Please retype all of the following entries exactly.

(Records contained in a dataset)
..............................

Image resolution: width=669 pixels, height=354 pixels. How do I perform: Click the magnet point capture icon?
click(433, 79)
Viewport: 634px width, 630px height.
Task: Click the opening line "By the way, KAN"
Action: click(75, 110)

..............................

▶ [Worked solution]:
Image resolution: width=669 pixels, height=354 pixels. How do I perform: Click the magnet point capture icon?
click(433, 79)
Viewport: 634px width, 630px height.
Task: Click the opening line "By the way, KAN"
Action: click(75, 110)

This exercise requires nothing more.